One of the impacts of the economic recession over the last few years has been less interest in developing the Bay Area’s remaining open space.
A new report released on Tuesday by Greenbelt Alliance finds that a down real estate market, combined with public policies to restrict growth, has led to a 20 percent drop in the amount of Bay Area land “at risk” for development, compared to six years ago.
An estimated 77,300 acres is no longer in the immediate cross-hairs of developers and suburban planners, according to At Risk: The Bay Area Greenbelt 2012. And some 3 million acres total are now protected.
“This region has done an incredible job of permanently protecting open space,” said Jeremy Madsen, executive director of Greenbelt Alliance. “We’ve had huge successes and almost no place else in the country has any place like it.”
Madsen said he’s seen dramatic examples of urban growth boundaries in effect. Take Highway 580 through Livermore. On one side, you see the city of Livermore right up to the highway; on the other side are golden hills.
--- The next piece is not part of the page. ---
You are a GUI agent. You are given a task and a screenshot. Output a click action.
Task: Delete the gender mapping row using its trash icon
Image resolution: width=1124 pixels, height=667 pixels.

“That is protected land outside the city of Livermore. Voters put that in place,” Madsen said.
Urban growth boundaries are a cheaper alternative to outright acquisition of land for open space, but they do have drawbacks. Policies can expire and can be changed, especially when the economy picks up and real estate suddenly has more value. Greenbelt Alliance has identified 322,000 acres of land that could still become sprawl — the equivalent of 10 cities the geographic size of San Francisco.
Will a returning economic boom reverse the Bay Area’s open space gains?
“If the economy does pick up and we return to the old ways of sprawl, we have the potential to lose significant acres,” said Madsen. “You have to remain vigilant.”
As part of its report, the Greenbelt Alliance has released an interactive online map that showcases where land is zoned for development.